• [Task item]:
A set of records appears below. Print them all, word for word.

• [Provided data]:
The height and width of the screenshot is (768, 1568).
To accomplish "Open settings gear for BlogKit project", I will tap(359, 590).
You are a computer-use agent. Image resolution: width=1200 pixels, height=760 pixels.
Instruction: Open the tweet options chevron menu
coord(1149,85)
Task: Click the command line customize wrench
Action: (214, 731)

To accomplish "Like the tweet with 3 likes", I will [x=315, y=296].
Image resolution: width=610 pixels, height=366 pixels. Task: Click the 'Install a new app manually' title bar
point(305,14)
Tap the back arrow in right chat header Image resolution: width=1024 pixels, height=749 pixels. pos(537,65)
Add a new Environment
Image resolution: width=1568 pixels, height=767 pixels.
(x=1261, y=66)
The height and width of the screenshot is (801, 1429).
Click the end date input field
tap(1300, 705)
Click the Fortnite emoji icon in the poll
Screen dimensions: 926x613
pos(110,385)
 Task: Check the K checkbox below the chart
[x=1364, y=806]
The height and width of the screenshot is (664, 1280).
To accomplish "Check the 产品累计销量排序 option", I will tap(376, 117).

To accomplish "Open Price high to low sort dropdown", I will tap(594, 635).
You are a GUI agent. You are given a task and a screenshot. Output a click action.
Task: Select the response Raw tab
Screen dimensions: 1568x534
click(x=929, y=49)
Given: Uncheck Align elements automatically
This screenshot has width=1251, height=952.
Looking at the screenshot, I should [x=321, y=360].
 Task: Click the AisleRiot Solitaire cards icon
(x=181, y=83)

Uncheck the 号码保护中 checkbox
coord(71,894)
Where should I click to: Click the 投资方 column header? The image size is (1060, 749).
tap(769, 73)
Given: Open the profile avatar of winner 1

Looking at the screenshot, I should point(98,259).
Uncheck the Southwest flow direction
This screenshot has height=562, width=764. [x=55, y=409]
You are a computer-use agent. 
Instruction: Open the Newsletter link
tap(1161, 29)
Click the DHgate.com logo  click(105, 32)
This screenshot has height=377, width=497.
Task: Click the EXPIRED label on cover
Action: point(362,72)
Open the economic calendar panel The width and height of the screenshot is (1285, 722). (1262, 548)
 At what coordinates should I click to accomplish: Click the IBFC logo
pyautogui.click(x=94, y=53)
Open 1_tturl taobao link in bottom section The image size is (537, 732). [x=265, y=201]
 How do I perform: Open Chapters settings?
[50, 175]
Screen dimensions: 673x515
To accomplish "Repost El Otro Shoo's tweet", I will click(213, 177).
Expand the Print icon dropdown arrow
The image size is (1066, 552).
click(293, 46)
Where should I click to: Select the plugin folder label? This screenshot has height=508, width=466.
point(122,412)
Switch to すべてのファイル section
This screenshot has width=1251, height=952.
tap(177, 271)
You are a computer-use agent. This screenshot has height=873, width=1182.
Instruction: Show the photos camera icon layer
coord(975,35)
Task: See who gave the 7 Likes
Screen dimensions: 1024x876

• [Answer to the exercise]:
The height and width of the screenshot is (768, 1568).
To accomplish "Open settings gear for BlogKit project", I will tap(359, 590).
You are a computer-use agent. Image resolution: width=1200 pixels, height=760 pixels.
Instruction: Open the tweet options chevron menu
coord(1149,85)
Task: Click the command line customize wrench
Action: (214, 731)

To accomplish "Like the tweet with 3 likes", I will [x=315, y=296].
Image resolution: width=610 pixels, height=366 pixels. Task: Click the 'Install a new app manually' title bar
point(305,14)
Tap the back arrow in right chat header Image resolution: width=1024 pixels, height=749 pixels. pos(537,65)
Add a new Environment
Image resolution: width=1568 pixels, height=767 pixels.
(x=1261, y=66)
The height and width of the screenshot is (801, 1429).
Click the end date input field
tap(1300, 705)
Click the Fortnite emoji icon in the poll
Screen dimensions: 926x613
pos(110,385)
 Task: Check the K checkbox below the chart
[x=1364, y=806]
The height and width of the screenshot is (664, 1280).
To accomplish "Check the 产品累计销量排序 option", I will tap(376, 117).

To accomplish "Open Price high to low sort dropdown", I will tap(594, 635).
You are a GUI agent. You are given a task and a screenshot. Output a click action.
Task: Select the response Raw tab
Screen dimensions: 1568x534
click(x=929, y=49)
Given: Uncheck Align elements automatically
This screenshot has width=1251, height=952.
Looking at the screenshot, I should [x=321, y=360].
 Task: Click the AisleRiot Solitaire cards icon
(x=181, y=83)

Uncheck the 号码保护中 checkbox
coord(71,894)
Where should I click to: Click the 投资方 column header? The image size is (1060, 749).
tap(769, 73)
Given: Open the profile avatar of winner 1

Looking at the screenshot, I should point(98,259).
Uncheck the Southwest flow direction
This screenshot has height=562, width=764. [x=55, y=409]
You are a computer-use agent. 
Instruction: Open the Newsletter link
tap(1161, 29)
Click the DHgate.com logo  click(105, 32)
This screenshot has height=377, width=497.
Task: Click the EXPIRED label on cover
Action: point(362,72)
Open the economic calendar panel The width and height of the screenshot is (1285, 722). (1262, 548)
 At what coordinates should I click to accomplish: Click the IBFC logo
pyautogui.click(x=94, y=53)
Open 1_tturl taobao link in bottom section The image size is (537, 732). [x=265, y=201]
 How do I perform: Open Chapters settings?
[50, 175]
Screen dimensions: 673x515
To accomplish "Repost El Otro Shoo's tweet", I will click(213, 177).
Expand the Print icon dropdown arrow
The image size is (1066, 552).
click(293, 46)
Where should I click to: Select the plugin folder label? This screenshot has height=508, width=466.
point(122,412)
Switch to すべてのファイル section
This screenshot has width=1251, height=952.
tap(177, 271)
You are a computer-use agent. This screenshot has height=873, width=1182.
Instruction: Show the photos camera icon layer
coord(975,35)
Task: See who gave the 7 Likes
Screen dimensions: 1024x876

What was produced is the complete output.